_Exercise_
Your reply should contain only the line with "Where should I click to: Open the ΝΕΑ" and the lines after it through the end of the data, each written out exactly.

_Dataset extract_
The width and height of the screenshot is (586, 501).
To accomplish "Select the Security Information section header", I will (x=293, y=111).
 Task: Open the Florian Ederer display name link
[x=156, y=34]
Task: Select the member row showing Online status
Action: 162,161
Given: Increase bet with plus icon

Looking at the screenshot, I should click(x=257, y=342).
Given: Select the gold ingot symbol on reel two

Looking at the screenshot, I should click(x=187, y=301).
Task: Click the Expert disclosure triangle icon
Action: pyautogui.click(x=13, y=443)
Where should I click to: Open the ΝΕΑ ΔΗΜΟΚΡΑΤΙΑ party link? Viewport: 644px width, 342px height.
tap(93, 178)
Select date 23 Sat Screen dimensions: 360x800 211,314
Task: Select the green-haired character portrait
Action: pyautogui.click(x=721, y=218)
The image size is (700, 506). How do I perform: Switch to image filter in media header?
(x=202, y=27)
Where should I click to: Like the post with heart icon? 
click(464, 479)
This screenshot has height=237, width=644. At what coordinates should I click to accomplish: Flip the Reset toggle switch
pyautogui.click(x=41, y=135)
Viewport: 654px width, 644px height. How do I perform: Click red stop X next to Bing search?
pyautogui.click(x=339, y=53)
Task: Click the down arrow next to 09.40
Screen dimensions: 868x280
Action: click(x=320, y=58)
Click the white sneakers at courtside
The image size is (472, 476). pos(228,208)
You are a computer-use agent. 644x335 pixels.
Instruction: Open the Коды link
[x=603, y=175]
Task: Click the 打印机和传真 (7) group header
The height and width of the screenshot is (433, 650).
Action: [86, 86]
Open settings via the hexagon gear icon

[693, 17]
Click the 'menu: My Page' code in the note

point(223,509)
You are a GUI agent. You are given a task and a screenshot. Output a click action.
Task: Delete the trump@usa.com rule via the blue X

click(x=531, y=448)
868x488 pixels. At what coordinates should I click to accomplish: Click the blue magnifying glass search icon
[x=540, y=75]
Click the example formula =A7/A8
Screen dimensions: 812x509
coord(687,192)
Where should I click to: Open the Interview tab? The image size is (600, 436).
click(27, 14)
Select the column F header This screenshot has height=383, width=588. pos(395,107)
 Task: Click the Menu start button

_Result of this task_
Where should I click to: Open the ΝΕΑ ΔΗΜΟΚΡΑΤΙΑ party link? Viewport: 644px width, 342px height.
tap(93, 178)
Select date 23 Sat Screen dimensions: 360x800 211,314
Task: Select the green-haired character portrait
Action: pyautogui.click(x=721, y=218)
The image size is (700, 506). How do I perform: Switch to image filter in media header?
(x=202, y=27)
Where should I click to: Like the post with heart icon? 
click(464, 479)
This screenshot has height=237, width=644. At what coordinates should I click to accomplish: Flip the Reset toggle switch
pyautogui.click(x=41, y=135)
Viewport: 654px width, 644px height. How do I perform: Click red stop X next to Bing search?
pyautogui.click(x=339, y=53)
Task: Click the down arrow next to 09.40
Screen dimensions: 868x280
Action: click(x=320, y=58)
Click the white sneakers at courtside
The image size is (472, 476). pos(228,208)
You are a computer-use agent. 644x335 pixels.
Instruction: Open the Коды link
[x=603, y=175]
Task: Click the 打印机和传真 (7) group header
The height and width of the screenshot is (433, 650).
Action: [86, 86]
Open settings via the hexagon gear icon

[693, 17]
Click the 'menu: My Page' code in the note

point(223,509)
You are a GUI agent. You are given a task and a screenshot. Output a click action.
Task: Delete the trump@usa.com rule via the blue X

click(x=531, y=448)
868x488 pixels. At what coordinates should I click to accomplish: Click the blue magnifying glass search icon
[x=540, y=75]
Click the example formula =A7/A8
Screen dimensions: 812x509
coord(687,192)
Where should I click to: Open the Interview tab? The image size is (600, 436).
click(27, 14)
Select the column F header This screenshot has height=383, width=588. pos(395,107)
 Task: Click the Menu start button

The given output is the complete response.